**Exercise directions**
Find the line with "Click the updates icon showing 14" in the records below. Copy it and every line after it, up to and including the line with "Click the green checkmark status icon".

**Data shown**
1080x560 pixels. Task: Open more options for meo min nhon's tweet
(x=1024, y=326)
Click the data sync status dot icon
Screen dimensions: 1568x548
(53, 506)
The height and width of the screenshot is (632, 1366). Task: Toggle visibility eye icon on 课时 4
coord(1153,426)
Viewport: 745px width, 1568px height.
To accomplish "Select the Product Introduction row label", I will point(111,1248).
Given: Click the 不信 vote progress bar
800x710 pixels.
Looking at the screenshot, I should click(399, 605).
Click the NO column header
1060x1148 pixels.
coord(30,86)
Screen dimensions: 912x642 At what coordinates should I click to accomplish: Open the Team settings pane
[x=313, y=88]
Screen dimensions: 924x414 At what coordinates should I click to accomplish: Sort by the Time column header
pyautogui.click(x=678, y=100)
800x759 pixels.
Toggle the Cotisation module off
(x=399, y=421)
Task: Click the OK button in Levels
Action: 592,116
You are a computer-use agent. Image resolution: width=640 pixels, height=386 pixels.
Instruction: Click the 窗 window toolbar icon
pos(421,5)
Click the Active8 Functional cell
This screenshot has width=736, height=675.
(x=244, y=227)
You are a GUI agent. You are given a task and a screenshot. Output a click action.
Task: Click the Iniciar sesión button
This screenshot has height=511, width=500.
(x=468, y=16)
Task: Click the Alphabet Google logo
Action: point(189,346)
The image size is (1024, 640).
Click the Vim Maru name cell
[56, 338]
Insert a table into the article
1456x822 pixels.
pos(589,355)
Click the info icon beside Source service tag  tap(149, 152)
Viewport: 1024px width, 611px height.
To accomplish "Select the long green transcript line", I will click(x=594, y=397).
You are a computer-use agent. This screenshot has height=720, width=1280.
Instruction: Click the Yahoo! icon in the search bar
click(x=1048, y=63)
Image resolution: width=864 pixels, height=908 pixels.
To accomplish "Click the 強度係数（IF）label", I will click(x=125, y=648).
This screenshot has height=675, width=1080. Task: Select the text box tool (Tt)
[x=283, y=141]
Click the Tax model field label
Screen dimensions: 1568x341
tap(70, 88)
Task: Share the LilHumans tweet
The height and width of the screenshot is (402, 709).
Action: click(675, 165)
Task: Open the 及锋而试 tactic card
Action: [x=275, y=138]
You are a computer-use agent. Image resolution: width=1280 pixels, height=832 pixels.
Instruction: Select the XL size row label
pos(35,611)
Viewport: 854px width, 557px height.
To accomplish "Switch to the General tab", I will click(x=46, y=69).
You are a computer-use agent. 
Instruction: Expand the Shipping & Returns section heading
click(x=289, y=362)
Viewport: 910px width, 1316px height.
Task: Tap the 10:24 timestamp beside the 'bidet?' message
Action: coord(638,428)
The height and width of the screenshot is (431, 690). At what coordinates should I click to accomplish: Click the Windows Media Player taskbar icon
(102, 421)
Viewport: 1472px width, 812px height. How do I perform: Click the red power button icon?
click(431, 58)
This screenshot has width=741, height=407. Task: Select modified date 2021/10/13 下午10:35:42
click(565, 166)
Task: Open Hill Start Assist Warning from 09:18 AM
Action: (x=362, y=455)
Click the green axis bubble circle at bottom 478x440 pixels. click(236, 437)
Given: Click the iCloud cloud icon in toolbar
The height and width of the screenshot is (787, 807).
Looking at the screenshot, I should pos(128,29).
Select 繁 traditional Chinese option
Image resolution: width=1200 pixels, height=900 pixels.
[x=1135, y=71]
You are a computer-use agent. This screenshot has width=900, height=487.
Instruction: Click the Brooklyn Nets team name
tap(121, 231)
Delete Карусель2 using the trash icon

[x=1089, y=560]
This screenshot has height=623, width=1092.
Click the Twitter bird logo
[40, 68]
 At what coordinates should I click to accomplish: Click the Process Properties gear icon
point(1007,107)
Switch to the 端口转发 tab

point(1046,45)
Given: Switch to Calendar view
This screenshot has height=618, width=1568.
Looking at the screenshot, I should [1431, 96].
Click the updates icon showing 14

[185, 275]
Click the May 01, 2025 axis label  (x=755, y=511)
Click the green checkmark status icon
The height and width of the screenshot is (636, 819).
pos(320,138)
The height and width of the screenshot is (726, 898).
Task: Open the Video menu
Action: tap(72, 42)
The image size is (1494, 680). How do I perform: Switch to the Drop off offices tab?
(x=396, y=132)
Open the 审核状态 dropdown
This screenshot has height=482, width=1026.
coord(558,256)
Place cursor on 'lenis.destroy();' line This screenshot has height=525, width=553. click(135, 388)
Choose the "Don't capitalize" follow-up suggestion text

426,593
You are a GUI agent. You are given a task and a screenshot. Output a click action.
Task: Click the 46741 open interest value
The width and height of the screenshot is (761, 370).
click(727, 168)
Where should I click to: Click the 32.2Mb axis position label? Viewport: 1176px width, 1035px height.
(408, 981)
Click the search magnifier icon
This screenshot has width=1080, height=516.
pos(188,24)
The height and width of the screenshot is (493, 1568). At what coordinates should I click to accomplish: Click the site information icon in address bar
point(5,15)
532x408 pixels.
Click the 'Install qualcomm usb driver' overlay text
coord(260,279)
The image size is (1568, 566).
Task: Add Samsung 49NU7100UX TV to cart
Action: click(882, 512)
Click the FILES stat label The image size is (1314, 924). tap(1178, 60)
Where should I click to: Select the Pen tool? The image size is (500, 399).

**Written response**
Click the updates icon showing 14

[185, 275]
Click the May 01, 2025 axis label  (x=755, y=511)
Click the green checkmark status icon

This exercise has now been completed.